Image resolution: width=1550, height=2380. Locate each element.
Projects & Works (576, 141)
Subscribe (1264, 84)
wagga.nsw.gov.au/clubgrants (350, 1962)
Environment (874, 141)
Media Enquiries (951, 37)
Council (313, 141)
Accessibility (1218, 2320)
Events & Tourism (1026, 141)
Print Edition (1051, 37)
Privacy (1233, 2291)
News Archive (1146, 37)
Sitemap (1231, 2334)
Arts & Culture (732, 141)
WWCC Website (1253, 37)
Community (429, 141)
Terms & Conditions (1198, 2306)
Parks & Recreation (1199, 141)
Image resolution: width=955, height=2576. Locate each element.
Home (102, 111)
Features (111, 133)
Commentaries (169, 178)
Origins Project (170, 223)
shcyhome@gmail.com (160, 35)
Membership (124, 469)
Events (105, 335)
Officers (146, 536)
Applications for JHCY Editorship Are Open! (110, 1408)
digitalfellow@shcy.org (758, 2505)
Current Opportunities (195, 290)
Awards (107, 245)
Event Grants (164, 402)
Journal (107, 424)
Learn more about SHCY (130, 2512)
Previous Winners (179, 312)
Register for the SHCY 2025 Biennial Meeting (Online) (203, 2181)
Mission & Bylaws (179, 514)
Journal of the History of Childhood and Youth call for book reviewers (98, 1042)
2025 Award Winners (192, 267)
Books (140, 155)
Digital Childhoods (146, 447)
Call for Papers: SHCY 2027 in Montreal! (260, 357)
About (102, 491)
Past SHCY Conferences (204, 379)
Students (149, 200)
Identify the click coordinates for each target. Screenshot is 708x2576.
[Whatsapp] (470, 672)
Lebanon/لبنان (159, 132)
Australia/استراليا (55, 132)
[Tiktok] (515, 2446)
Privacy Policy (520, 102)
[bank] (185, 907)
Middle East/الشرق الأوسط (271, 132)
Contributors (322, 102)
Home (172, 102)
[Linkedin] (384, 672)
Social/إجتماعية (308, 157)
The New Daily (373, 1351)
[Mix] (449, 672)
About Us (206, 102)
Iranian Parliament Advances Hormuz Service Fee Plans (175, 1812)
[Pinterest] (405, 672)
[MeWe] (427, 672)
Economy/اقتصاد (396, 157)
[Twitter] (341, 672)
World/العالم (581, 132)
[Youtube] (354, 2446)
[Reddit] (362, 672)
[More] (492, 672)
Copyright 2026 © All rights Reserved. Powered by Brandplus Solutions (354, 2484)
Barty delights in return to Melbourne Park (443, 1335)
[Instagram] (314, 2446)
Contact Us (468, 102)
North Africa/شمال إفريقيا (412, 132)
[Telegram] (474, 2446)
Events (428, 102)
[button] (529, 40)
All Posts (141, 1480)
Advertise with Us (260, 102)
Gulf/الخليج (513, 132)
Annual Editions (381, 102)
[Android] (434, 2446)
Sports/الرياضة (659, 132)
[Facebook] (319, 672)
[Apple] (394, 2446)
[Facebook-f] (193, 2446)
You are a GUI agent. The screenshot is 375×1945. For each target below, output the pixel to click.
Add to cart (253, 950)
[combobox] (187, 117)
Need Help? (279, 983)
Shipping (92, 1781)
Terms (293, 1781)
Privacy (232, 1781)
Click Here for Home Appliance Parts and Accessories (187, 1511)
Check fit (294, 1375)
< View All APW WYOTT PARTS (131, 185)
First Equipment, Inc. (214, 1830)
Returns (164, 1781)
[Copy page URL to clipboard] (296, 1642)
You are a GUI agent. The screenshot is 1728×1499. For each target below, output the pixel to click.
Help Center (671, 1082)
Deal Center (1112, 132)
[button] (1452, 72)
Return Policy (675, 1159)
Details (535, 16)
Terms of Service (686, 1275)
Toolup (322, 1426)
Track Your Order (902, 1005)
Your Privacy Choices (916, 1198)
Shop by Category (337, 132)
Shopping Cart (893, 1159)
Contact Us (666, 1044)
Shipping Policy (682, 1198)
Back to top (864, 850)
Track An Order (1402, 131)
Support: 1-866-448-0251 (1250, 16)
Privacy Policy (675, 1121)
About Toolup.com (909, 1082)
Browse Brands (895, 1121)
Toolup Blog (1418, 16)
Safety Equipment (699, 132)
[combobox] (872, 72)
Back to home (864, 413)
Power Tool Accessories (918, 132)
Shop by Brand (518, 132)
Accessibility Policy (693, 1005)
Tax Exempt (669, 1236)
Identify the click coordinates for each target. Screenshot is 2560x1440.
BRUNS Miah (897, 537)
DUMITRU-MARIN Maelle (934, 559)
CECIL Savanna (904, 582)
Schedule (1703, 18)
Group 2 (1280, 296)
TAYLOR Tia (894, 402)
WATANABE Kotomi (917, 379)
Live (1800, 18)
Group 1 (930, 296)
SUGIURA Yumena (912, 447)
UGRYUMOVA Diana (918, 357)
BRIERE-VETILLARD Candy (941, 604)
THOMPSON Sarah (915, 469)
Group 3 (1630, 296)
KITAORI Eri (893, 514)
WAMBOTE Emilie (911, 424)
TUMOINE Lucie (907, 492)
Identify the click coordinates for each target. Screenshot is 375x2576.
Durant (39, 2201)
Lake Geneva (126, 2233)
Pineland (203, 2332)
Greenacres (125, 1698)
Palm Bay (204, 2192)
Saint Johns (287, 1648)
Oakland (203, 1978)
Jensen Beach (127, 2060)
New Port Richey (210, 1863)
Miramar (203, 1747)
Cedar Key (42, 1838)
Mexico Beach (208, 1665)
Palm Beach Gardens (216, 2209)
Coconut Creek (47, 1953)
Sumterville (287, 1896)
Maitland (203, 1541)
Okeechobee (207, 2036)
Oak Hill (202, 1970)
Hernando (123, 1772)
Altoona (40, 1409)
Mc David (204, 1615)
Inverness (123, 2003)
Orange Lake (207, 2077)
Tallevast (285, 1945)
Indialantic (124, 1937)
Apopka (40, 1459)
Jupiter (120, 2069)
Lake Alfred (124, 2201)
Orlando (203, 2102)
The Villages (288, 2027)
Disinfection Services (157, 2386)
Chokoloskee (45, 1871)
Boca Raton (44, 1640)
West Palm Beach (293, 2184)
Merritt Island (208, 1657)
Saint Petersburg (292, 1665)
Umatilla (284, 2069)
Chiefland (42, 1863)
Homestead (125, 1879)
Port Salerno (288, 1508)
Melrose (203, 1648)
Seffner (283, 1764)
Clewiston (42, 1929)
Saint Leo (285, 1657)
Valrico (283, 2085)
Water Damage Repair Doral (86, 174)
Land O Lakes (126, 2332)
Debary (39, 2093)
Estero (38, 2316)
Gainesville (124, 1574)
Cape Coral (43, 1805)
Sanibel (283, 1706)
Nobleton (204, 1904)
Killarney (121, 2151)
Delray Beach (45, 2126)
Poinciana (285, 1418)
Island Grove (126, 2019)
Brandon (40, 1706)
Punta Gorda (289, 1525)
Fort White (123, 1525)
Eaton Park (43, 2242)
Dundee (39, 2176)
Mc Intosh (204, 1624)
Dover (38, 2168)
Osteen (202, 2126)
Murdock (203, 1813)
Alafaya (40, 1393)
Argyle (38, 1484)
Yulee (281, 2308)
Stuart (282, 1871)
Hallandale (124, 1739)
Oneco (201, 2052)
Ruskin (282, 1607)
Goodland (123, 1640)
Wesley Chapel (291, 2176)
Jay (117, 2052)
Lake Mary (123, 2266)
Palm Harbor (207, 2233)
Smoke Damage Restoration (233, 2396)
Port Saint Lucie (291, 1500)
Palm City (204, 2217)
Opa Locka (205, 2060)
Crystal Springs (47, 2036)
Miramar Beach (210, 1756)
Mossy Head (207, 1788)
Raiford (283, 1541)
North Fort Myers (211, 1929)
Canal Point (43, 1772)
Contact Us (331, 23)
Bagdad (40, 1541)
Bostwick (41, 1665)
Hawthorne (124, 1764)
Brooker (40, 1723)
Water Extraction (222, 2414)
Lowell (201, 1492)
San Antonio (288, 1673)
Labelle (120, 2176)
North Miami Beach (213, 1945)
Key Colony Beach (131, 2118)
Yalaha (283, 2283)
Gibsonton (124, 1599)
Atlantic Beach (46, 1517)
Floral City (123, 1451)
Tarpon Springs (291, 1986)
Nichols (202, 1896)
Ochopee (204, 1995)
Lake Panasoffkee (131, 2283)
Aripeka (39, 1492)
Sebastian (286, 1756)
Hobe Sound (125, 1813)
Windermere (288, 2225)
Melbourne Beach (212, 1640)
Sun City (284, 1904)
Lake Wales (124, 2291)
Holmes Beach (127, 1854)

______________________________

WHAT IS BEING ASKED
The response must hold only the lines above from the line with "Miramar (203, 1747)" through the line with "Hallandale (124, 1739)", each copied exactly, both ends kept.

SOLUTION FOR THIS TASK
Miramar (203, 1747)
Cedar Key (42, 1838)
Mexico Beach (208, 1665)
Palm Beach Gardens (216, 2209)
Coconut Creek (47, 1953)
Sumterville (287, 1896)
Maitland (203, 1541)
Okeechobee (207, 2036)
Oak Hill (202, 1970)
Hernando (123, 1772)
Altoona (40, 1409)
Mc David (204, 1615)
Inverness (123, 2003)
Orange Lake (207, 2077)
Tallevast (285, 1945)
Indialantic (124, 1937)
Apopka (40, 1459)
Jupiter (120, 2069)
Lake Alfred (124, 2201)
Orlando (203, 2102)
The Villages (288, 2027)
Disinfection Services (157, 2386)
Chokoloskee (45, 1871)
Boca Raton (44, 1640)
West Palm Beach (293, 2184)
Merritt Island (208, 1657)
Saint Petersburg (292, 1665)
Umatilla (284, 2069)
Chiefland (42, 1863)
Homestead (125, 1879)
Port Salerno (288, 1508)
Melrose (203, 1648)
Seffner (283, 1764)
Clewiston (42, 1929)
Saint Leo (285, 1657)
Valrico (283, 2085)
Water Damage Repair Doral (86, 174)
Land O Lakes (126, 2332)
Debary (39, 2093)
Estero (38, 2316)
Gainesville (124, 1574)
Cape Coral (43, 1805)
Sanibel (283, 1706)
Nobleton (204, 1904)
Killarney (121, 2151)
Delray Beach (45, 2126)
Poinciana (285, 1418)
Island Grove (126, 2019)
Brandon (40, 1706)
Punta Gorda (289, 1525)
Fort White (123, 1525)
Eaton Park (43, 2242)
Dundee (39, 2176)
Mc Intosh (204, 1624)
Dover (38, 2168)
Osteen (202, 2126)
Murdock (203, 1813)
Alafaya (40, 1393)
Argyle (38, 1484)
Yulee (281, 2308)
Stuart (282, 1871)
Hallandale (124, 1739)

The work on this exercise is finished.